As with the other RTX GPUs, the RTX 3050 is built on Nvidia’s Ampere architecture and promises to offer the company’s most affordable entry to ray-traced gaming at 60fps (albeit at 1080p), along with 8GB of GDDR6 memory. The RTX 3050 also offers Nvidia’s third-generation Tensor cores to enable things like its AI-based DLSS upscaling, despite the lower price.

A new entry-level GPU from Nvidia... if you can find one

According to Matt Wuebbling, Nvidia’s VP of global GeForce marketing, 75 percent of customers are still using the company’s old GTX platform. Adding an even cheaper entry-level option like the RTX 3050 is intended to help alleviate that by offering an affordable path for gamers to upgrade from more dated cards like the GTX 1650, GTX 1050 Ti, or GTX 1050.
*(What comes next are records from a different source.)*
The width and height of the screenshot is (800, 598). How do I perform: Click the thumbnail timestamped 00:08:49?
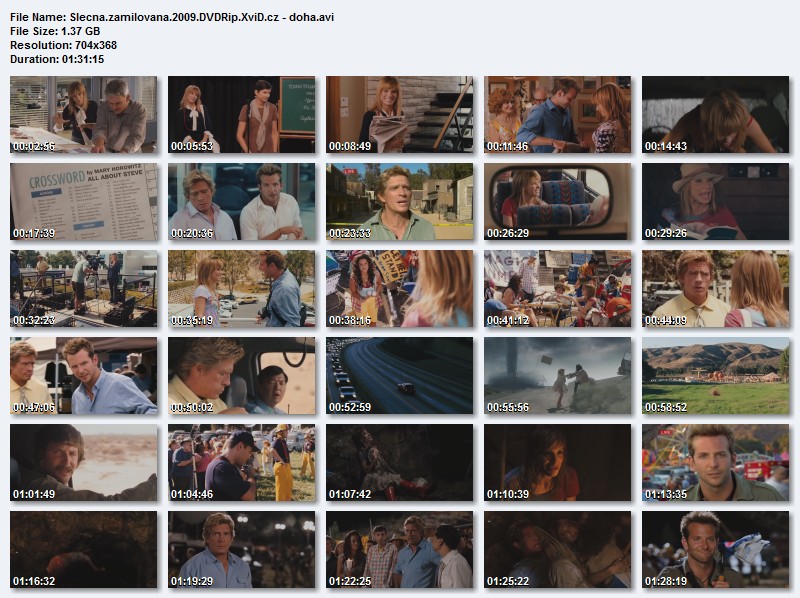tap(399, 114)
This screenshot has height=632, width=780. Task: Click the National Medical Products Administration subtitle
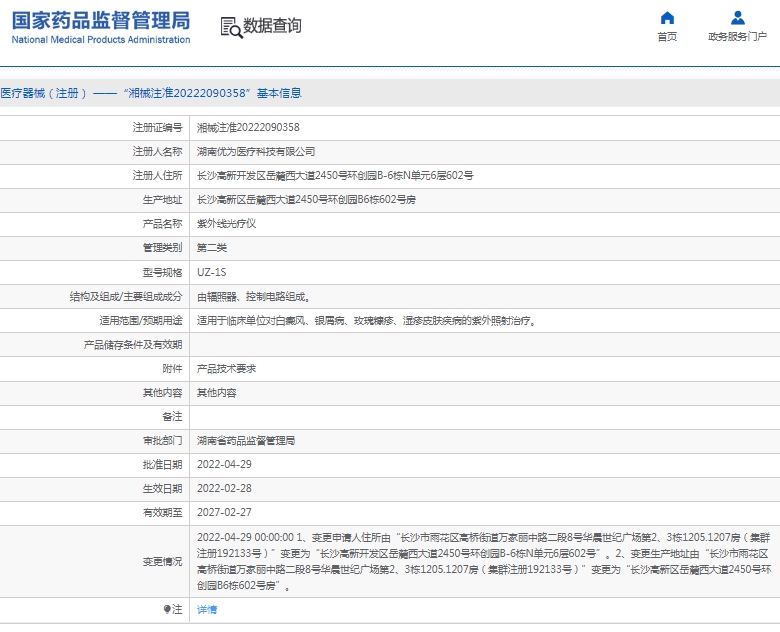pos(100,40)
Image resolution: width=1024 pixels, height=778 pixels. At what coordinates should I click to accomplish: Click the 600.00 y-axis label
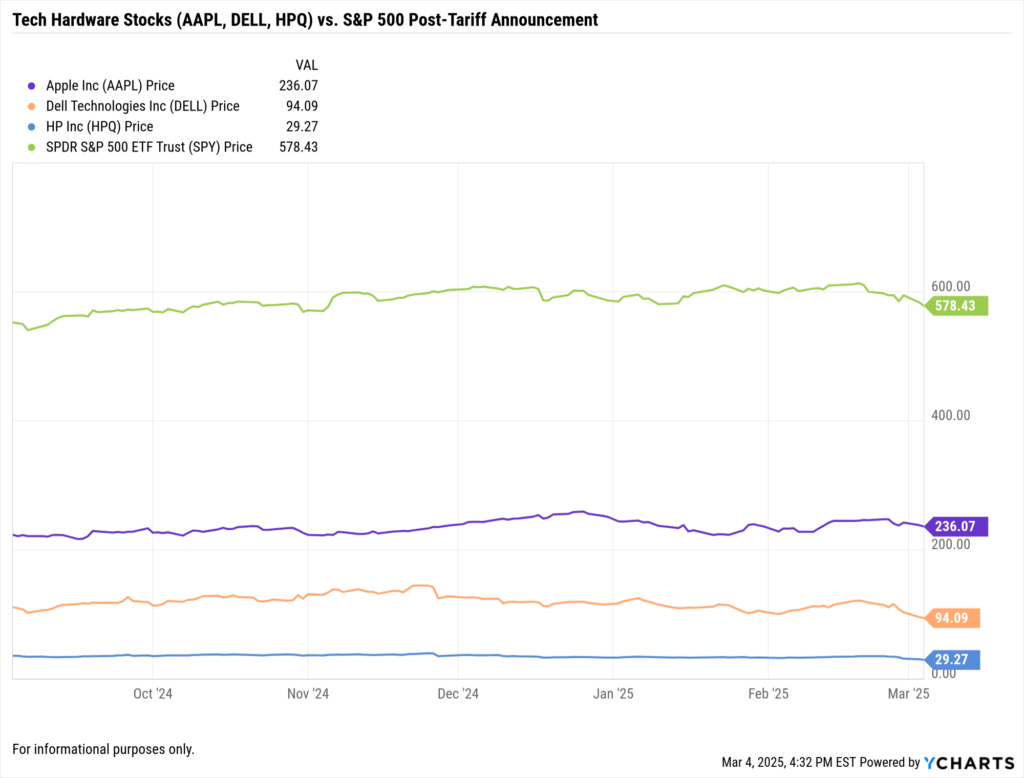pos(952,286)
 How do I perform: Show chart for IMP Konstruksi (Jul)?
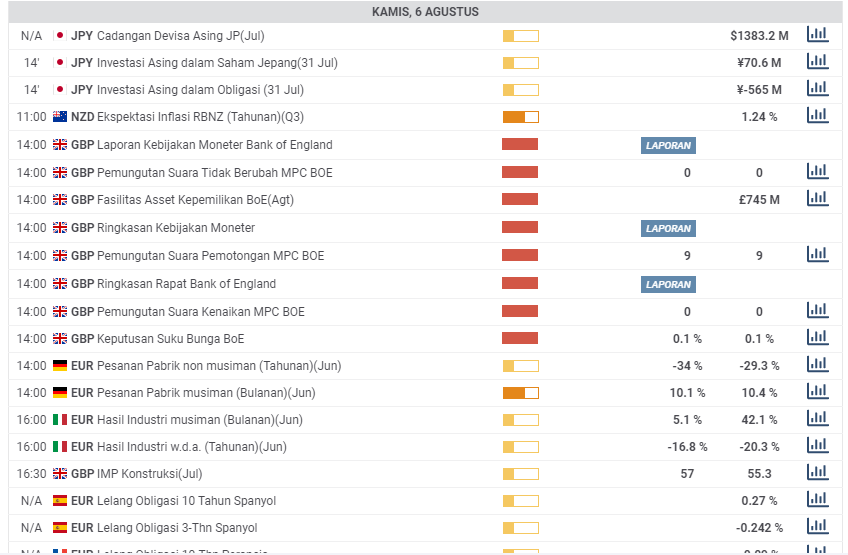(817, 473)
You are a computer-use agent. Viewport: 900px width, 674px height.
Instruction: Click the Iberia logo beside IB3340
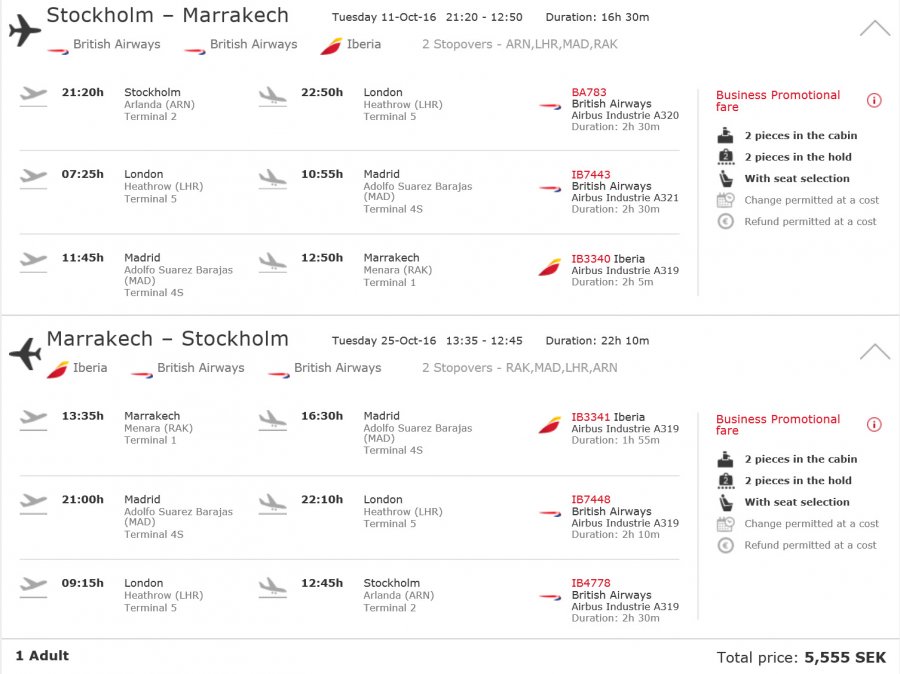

As with the RTX 3060, there’s no Nvidia-built Founder’s Edition model here, so you’ll have to pick up a card from one of Nvidia’s partners instead. And while Nvidia promises that the RTX 3050 will theoretically start at $249, you’ll have to find a partner selling a card at that price. That’s assuming you can actually find one at all, given the difficulty in buying a GPU these days thanks to skyrocketing demand and the ongoing semiconductor shortage.

The RTX 3050 is set to go on sale on January 27th, although if it’s anything like the RTX 3060, it’ll probably be in pretty high demand when it does arrive later this month.